Now bathed in morning’s clarified
light, she observes

a broad, open floor
unfolding ahead and right,
commanding a view of the trees, tiered roofs
and towers of a noble city.
When the first strains of music bell
into that vast,

domed height, the lion
of the house strides, tousled and
yawning from its slumber.

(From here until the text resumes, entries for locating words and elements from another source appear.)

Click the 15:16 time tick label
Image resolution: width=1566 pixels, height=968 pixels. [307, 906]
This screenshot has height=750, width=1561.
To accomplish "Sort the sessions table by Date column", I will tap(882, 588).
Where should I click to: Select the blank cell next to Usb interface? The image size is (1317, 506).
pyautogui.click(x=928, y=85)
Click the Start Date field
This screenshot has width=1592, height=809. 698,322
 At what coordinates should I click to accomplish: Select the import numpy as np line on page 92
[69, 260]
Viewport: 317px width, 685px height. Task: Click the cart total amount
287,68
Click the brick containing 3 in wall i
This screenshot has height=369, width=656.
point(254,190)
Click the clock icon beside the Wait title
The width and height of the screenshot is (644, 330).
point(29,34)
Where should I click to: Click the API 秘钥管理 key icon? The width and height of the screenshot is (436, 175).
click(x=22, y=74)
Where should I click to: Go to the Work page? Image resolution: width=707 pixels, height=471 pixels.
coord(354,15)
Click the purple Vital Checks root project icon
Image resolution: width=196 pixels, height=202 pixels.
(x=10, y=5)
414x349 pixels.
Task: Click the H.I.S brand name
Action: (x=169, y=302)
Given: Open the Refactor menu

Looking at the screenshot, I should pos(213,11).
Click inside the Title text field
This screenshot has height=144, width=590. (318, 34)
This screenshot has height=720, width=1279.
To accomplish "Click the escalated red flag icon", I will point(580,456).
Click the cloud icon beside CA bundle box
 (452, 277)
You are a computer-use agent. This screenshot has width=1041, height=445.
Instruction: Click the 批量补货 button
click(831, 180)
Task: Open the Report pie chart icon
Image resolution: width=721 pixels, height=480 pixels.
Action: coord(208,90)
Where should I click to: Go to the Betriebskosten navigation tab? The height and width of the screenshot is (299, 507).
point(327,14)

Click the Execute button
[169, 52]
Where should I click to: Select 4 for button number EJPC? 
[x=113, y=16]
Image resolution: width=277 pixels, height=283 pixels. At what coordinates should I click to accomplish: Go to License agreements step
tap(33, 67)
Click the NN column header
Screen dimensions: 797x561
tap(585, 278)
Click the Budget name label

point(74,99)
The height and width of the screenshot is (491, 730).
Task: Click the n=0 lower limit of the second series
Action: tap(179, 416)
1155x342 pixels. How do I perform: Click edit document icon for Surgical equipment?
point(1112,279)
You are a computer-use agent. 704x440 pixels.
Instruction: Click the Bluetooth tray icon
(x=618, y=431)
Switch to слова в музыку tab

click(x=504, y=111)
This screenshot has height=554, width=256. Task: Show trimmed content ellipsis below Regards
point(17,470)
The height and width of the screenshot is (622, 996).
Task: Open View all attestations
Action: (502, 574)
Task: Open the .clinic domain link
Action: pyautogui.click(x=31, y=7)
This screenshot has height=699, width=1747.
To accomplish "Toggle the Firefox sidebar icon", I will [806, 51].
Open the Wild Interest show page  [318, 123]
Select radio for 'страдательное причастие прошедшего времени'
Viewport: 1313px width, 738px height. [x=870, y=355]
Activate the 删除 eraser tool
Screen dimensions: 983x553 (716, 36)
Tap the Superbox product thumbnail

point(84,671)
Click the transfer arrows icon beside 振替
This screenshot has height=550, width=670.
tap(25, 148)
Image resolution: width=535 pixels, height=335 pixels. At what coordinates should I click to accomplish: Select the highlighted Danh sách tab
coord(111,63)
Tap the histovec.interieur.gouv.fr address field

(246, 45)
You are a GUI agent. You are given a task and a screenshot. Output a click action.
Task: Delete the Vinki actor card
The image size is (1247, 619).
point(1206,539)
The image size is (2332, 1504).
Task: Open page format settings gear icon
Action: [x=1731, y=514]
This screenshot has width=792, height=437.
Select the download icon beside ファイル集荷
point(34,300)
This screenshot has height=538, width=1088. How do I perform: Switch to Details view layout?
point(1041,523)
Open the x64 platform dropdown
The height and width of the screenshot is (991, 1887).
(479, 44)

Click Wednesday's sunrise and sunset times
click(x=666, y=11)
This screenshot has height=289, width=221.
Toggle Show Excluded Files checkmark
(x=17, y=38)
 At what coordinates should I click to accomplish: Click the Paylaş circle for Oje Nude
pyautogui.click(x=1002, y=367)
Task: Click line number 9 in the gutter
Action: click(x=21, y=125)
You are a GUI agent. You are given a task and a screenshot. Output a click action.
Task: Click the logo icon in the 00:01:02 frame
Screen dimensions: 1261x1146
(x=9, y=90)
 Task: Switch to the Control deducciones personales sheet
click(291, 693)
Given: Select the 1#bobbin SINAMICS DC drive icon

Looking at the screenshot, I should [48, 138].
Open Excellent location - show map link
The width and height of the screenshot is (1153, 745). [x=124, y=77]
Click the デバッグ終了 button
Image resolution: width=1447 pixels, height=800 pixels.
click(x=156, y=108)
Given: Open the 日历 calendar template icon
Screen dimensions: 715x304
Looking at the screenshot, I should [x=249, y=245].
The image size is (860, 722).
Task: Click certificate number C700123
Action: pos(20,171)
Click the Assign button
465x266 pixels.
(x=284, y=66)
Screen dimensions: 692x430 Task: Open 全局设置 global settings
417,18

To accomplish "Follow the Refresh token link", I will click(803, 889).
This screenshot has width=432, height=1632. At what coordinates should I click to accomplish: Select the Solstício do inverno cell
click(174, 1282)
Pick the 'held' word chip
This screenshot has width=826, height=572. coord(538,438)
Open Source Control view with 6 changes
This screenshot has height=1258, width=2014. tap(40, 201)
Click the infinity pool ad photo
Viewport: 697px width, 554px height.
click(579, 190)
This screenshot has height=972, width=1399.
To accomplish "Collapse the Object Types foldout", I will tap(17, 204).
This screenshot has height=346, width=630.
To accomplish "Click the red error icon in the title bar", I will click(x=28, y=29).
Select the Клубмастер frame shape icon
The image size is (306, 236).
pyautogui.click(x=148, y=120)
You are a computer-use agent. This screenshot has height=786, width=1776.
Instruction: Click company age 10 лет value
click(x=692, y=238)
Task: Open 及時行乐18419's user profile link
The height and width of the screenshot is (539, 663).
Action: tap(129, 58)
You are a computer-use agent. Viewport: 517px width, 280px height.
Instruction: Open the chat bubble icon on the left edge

And though she turns
toward the kitchen where, even now,
her lover rises to find her,
though she turns, yes,

first from the lion,
for the moment afraid, she
knows that place is hers and she will preside
over the dancing, over all
the dangerous celebrations
yet to come.

Alembic

Sometimes I see it as a room
whose walls reflect a world withheld.

Days and nights pass beyond my understanding,
keeping secrets I happen on so suddenly

I always feel ashamed not to have known
what others already knew.

When knowledge breaks about my shoulders,
I stand amid the wreckage, mourning

the loss of what had once been beautiful
because familiar in its forms. Then,

a cleansing wind blows invisibly in,
the shapes of things change,

and the chamber reassembles, more mysterious
and enlarged, echoing into unlit rooms.

Maybe you have been there, too. Maybe you
have been a lost dog asleep among the graves.

--first appeared in Stereopticon

Pamela Harrison won the PEN Northern New England Discovery Poet Award in 2002, and Pudding House Press published her GREATEST HITS. Full-length collections, STEREOPTICON and OKIE CHRONICLES, were published by David Robert Books of Cincinnati in 2004 and 2005. Adjunct faculty in English Literature and Creative Writing for the University System of New Hampshire and Dartmouth College, Ms. Harrison has won fellowships to the MacDowell Colony and the Vermont Studio Center.